Bolinhos de arroz, loucura domingueira. Se confesso odiar a cozinha lá estou: com fritura até na alma, e o cheiro! Enjoada. De certo mereço. Tenho que tirar os vestígios! Loucura completa. É suicida esta alimentação. Nem a Ônix consegue me impedir… Ímpetos! Bem, ainda dia! De noite aos pesadelos adequados… Mereço!Beth Mattos no final de julho, divagando! Céus! Ainda está frio. Que chegue o sol! 2019
-“Não posso, não quero! Digo definitivo! Sou de ser e executar, não me ajusto de produzir ordens…”
As coisas acontecem tão do mesmo jeito, mas palavra gesto, não sei!!! O mundo não vai nem vem, se fecha e se abre igual. Impotente gotejando resvalando, em frente, mas o mesmo.
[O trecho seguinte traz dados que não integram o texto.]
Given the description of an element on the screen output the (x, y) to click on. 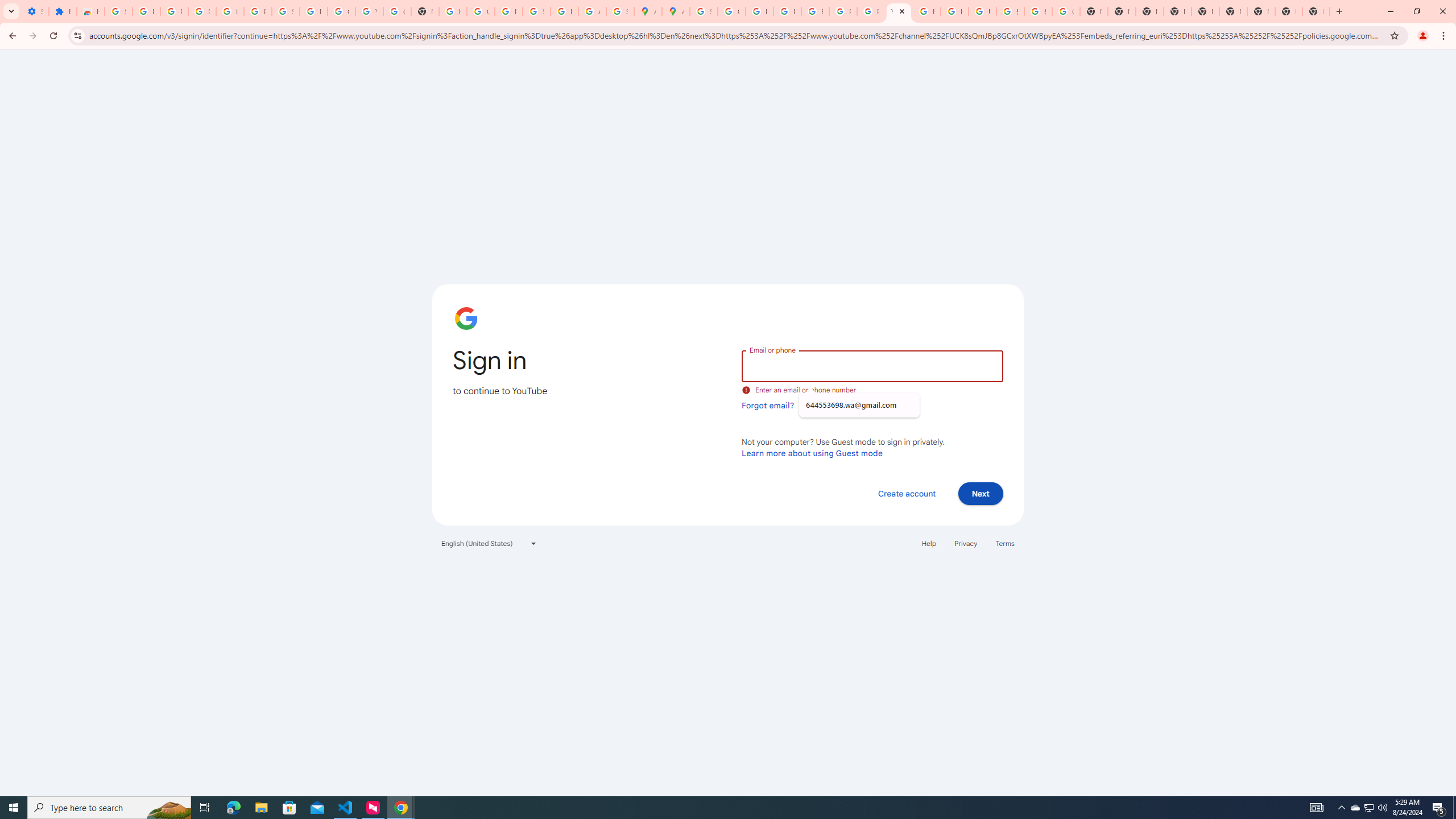
Safety in Our Products - Google Safety Center (620, 11)
Sign in - Google Accounts (285, 11)
Learn how to find your photos - Google Photos Help (229, 11)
Se assumo crescer, eu vou não sendo, mas acaba sendo o mesmo… Estas leituras dizem de forma nova inovando o sentimento no expressar, mas tão igual! O mesmo / o igual se remexe poderoso dentro de outra palavra, exala e repete, o novo no mesmo.Beth Mattos
“Como é que pode gostar do verdadeiro, no falso? Amizade com ilusão de desilusão. Vida muito esponjosa. Eu passava fácil, mas tinha sonhos, que me afatigavam. Dos que a gente acorda devagar. O amor? Pássaro que põe ovos de ferro. Pior foi quando peguei a levar cruas minhas noites, som poder sono.” (p.93)
” Eu abaixava os olhos, para não reter os horizontes, que trancados não alteravam, circunstavam.” (p.81) Achei tão lindo este dizer! Não reter os horizonte, não imaginar que pode terminar ou ter fim / sendo horizonte estão fixos e permanecem infindáveis.
“A tarde foi escurecendo. Ao menos Diadorim me chamou adeparte; ele tramava as lágrimas. – Amizade, Riobaldo, que eu imaginei em você esse prazo inteiro… – e apartou minha mãe. Avesso fiquei, sem jeito. […]
Ele só falava por pedacinho de palavras, Mas eu vi que o olhar dele esbarrava em mim, e me encolhia,”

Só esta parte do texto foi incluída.